### Requirement
Of all the entries below, retype only the lines from the one with "How do I perform: Click the 'Transition" through the one with "Task: Tap the", exactly as they appear.

*-*-*

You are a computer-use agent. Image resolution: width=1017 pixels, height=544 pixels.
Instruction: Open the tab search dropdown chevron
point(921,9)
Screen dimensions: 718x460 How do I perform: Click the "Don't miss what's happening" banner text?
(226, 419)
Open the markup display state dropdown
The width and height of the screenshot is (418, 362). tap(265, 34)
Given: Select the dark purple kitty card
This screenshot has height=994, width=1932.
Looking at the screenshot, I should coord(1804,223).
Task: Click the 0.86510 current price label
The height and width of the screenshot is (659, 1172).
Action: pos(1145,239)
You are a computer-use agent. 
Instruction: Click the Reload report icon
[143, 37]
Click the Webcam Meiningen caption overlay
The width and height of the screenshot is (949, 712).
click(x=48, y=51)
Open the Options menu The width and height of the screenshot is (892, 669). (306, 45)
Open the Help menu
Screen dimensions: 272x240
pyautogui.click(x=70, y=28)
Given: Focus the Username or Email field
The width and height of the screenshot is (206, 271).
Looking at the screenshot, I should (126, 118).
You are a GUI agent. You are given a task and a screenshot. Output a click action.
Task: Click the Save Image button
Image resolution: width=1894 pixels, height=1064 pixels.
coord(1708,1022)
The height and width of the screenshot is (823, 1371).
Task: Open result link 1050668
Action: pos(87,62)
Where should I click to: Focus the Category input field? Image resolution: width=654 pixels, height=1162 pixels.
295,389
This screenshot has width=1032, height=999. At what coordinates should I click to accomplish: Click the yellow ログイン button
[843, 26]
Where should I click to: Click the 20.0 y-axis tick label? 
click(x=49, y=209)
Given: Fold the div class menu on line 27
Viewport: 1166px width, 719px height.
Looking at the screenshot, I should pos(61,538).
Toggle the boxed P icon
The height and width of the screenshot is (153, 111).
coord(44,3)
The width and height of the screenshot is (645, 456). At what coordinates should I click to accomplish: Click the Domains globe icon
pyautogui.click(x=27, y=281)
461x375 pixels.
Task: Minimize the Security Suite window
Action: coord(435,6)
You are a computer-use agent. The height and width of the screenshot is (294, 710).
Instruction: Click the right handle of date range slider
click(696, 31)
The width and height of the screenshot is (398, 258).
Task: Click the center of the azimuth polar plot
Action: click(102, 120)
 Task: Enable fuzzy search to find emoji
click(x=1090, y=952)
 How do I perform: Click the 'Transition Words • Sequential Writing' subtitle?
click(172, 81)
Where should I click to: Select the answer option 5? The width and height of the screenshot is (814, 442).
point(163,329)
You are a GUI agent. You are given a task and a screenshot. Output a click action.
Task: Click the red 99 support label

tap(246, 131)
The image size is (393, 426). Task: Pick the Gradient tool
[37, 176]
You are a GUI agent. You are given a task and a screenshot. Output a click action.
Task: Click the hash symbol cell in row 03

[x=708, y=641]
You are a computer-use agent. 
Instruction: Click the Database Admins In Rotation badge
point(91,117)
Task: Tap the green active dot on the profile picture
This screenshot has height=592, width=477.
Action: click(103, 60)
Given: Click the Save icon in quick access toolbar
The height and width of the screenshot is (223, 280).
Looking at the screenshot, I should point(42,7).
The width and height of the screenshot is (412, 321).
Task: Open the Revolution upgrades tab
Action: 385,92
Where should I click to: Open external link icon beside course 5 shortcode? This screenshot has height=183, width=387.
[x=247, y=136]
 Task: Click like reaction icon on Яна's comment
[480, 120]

*-*-*

### Solution to this task
 How do I perform: Click the 'Transition Words • Sequential Writing' subtitle?
click(172, 81)
Where should I click to: Select the answer option 5? The width and height of the screenshot is (814, 442).
point(163,329)
You are a GUI agent. You are given a task and a screenshot. Output a click action.
Task: Click the red 99 support label

tap(246, 131)
The image size is (393, 426). Task: Pick the Gradient tool
[37, 176]
You are a GUI agent. You are given a task and a screenshot. Output a click action.
Task: Click the hash symbol cell in row 03

[x=708, y=641]
You are a computer-use agent. 
Instruction: Click the Database Admins In Rotation badge
point(91,117)
Task: Tap the green active dot on the profile picture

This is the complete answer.